■ Provided text:
Even with the turbulent and chronically under-regulated waves of cryptocurrencies and crypto exchanges that have followed, the arrival of Bitcoin (and blockchain) stands out as a pivotal moment for the financial services sector. Now it is CBDC’s turn. Alessandro Hatami writes
Bitcoin gave birth to the concept of CBDCs (Central Bank Digital Currencies – issued and guaranteed by sovereign states). Thanks to Bitcoin, central banks and governments saw an opportunity to create digital currencies which combine the flexibility and functionality of crypto with the reliability of fiat money.
With the use of cash decreasing dramatically, CBDCs are viewed by Central Banks and governments as a way to retain control of their national currencies at a time of rapid change in the global monetary ecosystem. Designed and managed correctly, CBDCs promise lower costs, greater agility, and increased security for consumers.
From idea to action
The CBDC concept is interesting to almost all Central Banks, irrespective of the kind of economy they operate within. Already, a dozen countries have launched versions of CBDCs, with many more planning to add their own.

■ Material:
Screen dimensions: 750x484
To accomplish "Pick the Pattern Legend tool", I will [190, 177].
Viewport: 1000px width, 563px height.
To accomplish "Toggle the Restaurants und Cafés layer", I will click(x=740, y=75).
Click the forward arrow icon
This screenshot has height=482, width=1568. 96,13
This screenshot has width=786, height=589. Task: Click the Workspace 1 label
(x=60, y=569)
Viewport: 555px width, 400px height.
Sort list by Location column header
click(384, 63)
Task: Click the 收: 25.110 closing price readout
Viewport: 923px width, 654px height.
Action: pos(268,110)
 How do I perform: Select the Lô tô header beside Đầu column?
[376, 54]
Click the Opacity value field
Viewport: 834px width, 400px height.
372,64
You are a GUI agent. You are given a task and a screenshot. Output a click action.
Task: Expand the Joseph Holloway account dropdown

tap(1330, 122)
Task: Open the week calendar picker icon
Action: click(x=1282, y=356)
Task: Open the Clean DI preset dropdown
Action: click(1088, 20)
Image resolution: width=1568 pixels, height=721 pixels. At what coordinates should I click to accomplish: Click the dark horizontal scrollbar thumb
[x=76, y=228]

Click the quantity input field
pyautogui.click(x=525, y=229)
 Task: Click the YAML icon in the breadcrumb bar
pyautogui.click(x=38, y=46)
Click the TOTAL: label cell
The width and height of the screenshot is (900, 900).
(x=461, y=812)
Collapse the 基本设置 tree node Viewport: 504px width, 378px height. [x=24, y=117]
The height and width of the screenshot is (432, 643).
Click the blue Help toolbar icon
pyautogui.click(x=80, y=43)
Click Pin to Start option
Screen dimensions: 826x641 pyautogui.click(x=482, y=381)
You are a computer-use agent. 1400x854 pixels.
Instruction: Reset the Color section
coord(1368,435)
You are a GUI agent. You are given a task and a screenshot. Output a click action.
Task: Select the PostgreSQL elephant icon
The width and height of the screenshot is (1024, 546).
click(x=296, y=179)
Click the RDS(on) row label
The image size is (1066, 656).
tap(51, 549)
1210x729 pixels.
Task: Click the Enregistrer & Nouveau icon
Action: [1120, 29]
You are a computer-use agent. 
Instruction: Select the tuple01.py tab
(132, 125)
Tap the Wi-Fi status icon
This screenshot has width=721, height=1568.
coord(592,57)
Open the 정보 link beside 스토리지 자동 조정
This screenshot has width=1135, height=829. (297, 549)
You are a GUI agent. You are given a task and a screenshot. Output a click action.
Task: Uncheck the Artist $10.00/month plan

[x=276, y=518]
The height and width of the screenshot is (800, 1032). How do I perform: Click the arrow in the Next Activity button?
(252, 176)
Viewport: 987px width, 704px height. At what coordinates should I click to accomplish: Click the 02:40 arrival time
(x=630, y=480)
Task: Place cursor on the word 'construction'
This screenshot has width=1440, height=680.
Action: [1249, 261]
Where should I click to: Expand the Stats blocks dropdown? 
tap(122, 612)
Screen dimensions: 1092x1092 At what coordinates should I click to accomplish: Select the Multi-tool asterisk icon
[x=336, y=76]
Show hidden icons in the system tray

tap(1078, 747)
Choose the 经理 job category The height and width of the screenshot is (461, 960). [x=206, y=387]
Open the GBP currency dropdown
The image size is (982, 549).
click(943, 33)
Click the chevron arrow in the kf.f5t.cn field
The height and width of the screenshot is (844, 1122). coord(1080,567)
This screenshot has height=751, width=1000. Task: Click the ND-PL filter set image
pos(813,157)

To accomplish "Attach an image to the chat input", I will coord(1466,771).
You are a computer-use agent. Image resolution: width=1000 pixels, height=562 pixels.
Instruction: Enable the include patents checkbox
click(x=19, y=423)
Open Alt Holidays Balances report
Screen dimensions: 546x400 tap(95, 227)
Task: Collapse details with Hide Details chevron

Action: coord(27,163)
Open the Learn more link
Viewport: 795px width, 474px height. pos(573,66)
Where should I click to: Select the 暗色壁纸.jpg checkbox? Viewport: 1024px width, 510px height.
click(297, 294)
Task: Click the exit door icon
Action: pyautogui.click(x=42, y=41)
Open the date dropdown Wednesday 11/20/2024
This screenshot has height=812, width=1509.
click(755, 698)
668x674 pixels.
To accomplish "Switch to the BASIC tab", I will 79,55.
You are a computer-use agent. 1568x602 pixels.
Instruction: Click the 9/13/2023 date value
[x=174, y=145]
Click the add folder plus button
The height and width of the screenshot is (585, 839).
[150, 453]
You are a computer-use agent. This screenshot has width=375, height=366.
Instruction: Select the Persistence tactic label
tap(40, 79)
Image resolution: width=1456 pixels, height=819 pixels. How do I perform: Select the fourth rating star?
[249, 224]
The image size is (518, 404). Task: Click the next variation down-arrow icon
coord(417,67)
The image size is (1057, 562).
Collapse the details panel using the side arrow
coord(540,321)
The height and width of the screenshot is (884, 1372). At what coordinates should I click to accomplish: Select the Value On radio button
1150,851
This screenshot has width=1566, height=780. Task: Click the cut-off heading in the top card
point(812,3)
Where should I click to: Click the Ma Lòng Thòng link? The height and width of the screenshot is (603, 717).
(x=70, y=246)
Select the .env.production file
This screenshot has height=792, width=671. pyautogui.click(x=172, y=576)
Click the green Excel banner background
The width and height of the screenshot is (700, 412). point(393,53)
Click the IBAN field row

■ Complete the following:
a - Decide whether each statement agrees with the passage on central bank digital currencies. Answer yes or no for each, and quote the words of the passage that decide it. (i) A dozen countries have already launched versions of CBDCs. (ii) Only Central Banks in certain kinds of economy find the CBDC concept interesting. (iii) The use of cash is growing.
b - Write out everything in the passage on central bank digital currencies from "From idea to" down to "add their own.", copying it exactly.
c - Pick up the passage on central bank digital currencies after its last sentence and continue it.

■ Written responses:
a -
(i) Yes: "Already, a dozen countries have launched versions of CBDCs"
(ii) No: "The CBDC concept is interesting to almost all Central Banks, irrespective of the kind of economy they operate within"
(iii) No: "With the use of cash decreasing dramatically"

b -
From idea to action
The CBDC concept is interesting to almost all Central Banks, irrespective of the kind of economy they operate within. Already, a dozen countries have launched versions of CBDCs, with many more planning to add their own.

c -
The People’s Bank of China (PBOC) started preparing its Digital Currency Electronic Payment (DCEP) several years ago. An ongoing pilot project involves 260 million people with the digital yuan being used for public transport, government payments, and e-commerce transactions.
The European Union’s ECB launched a project in 2021 to study the potential of a European CBDC involving the main central banks of the Eurozone. Elsewhere, the Bank of England published a consultation paper in February 2023, stating that a digital pound would strengthen “the monetary and financial stability of the United Kingdom”. Japan also launched its own CBDC pilot project in July 2023.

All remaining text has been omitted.